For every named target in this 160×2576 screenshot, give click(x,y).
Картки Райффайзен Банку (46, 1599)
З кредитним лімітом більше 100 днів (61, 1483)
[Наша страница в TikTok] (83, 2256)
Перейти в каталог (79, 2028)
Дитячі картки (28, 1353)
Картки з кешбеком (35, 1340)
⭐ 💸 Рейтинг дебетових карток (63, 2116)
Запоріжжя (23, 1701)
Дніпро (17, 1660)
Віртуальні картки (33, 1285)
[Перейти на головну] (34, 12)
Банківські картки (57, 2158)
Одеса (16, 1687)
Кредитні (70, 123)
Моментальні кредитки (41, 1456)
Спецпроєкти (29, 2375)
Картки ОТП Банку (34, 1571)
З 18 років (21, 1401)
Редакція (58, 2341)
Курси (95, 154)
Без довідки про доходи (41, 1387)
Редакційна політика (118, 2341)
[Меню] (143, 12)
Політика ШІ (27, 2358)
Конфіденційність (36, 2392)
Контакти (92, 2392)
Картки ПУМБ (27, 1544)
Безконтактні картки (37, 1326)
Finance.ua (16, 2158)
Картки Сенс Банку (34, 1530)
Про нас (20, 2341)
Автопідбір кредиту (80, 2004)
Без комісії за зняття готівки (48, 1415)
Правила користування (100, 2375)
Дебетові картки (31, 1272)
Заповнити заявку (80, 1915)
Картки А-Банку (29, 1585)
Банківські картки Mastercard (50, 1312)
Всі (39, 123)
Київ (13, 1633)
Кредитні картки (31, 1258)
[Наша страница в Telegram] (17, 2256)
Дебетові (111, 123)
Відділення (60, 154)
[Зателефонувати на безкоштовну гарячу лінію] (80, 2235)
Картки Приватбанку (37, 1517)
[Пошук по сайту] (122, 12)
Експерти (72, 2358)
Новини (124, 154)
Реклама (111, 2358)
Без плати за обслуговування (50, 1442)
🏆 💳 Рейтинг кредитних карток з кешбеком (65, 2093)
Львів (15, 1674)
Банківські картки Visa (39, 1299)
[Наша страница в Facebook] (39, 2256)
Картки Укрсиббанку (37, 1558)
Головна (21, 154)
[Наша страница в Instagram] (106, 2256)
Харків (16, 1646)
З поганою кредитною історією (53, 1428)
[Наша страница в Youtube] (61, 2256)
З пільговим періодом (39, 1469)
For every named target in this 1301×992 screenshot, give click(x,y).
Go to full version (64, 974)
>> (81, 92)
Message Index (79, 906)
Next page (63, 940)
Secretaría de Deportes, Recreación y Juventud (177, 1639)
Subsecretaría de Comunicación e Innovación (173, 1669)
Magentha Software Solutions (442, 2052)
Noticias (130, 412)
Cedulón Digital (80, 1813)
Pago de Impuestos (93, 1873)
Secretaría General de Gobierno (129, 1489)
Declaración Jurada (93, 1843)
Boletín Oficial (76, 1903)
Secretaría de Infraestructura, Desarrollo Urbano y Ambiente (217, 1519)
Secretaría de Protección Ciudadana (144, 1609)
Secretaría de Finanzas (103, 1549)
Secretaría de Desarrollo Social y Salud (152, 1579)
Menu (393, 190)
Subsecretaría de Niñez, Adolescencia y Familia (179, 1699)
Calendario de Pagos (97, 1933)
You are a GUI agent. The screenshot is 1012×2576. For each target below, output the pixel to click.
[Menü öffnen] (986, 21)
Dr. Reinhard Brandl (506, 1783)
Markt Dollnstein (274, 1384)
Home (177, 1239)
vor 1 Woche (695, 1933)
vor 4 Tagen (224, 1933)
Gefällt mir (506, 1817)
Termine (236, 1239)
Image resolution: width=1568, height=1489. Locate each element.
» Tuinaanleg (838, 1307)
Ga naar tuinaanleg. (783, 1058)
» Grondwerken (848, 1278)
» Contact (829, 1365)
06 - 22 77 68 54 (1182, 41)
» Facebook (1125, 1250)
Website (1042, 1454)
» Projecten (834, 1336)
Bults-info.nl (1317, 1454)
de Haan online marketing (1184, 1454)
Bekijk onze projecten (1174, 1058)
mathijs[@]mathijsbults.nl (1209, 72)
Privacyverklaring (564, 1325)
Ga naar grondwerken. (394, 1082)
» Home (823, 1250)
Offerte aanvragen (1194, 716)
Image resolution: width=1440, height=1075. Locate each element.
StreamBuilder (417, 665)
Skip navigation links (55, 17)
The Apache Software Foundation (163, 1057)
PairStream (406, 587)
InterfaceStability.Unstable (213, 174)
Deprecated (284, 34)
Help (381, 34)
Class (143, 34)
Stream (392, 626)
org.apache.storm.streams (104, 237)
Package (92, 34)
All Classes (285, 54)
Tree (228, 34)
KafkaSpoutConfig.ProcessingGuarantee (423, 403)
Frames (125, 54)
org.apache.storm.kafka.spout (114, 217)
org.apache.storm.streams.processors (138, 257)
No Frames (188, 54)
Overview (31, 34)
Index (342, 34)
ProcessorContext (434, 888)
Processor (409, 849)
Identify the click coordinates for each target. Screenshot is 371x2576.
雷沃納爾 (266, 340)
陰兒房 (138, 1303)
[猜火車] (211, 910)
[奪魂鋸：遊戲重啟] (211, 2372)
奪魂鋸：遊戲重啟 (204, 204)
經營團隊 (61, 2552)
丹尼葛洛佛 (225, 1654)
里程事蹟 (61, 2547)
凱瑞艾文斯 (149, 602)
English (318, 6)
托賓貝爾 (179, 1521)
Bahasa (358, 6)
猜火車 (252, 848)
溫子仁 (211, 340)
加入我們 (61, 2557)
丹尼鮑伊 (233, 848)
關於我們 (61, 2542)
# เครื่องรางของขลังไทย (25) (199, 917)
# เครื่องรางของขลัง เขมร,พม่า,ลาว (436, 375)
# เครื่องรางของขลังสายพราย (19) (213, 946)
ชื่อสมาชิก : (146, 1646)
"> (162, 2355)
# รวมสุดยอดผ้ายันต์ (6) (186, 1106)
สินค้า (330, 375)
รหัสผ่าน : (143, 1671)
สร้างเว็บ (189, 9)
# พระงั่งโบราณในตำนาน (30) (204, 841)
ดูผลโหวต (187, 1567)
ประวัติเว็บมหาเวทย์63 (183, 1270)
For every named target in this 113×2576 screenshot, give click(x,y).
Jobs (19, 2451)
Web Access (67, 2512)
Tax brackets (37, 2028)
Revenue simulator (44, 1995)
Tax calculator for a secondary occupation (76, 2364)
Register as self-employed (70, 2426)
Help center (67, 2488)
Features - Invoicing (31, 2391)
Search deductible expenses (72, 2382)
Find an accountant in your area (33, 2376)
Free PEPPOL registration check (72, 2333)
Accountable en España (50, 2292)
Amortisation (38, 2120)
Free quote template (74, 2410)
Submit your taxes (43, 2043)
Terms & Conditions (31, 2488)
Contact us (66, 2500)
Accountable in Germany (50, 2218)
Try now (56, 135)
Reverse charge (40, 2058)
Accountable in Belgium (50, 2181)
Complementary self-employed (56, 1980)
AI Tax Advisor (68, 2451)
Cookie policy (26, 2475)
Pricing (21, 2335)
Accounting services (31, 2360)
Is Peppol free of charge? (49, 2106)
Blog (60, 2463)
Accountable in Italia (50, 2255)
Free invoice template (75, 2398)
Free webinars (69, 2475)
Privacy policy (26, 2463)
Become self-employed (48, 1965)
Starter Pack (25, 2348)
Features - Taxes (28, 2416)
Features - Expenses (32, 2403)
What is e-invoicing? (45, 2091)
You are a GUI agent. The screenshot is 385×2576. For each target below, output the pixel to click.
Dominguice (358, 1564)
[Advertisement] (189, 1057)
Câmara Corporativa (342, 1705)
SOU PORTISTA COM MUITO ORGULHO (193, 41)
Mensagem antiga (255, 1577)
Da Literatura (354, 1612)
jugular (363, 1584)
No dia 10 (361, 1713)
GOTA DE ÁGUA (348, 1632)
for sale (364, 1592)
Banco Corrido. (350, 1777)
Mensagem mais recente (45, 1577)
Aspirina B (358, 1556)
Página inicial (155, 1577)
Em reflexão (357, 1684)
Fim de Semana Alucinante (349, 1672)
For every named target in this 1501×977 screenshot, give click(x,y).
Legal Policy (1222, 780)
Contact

Work to do
Update the data starting at the line containing "Free PEPPOL registration check (72, 2333)" and ending at the line containing "Complementary self-employed (56, 1980)", replacing "Reverse charge" with "Reverse VAT charge" and leaving everything else unchanged. Give only those lines.

Task solution
Free PEPPOL registration check (72, 2333)
Accountable en España (50, 2292)
Amortisation (38, 2120)
Free quote template (74, 2410)
Submit your taxes (43, 2043)
Terms & Conditions (31, 2488)
Contact us (66, 2500)
Accountable in Germany (50, 2218)
Try now (56, 135)
Reverse VAT charge (40, 2058)
Accountable in Belgium (50, 2181)
Complementary self-employed (56, 1980)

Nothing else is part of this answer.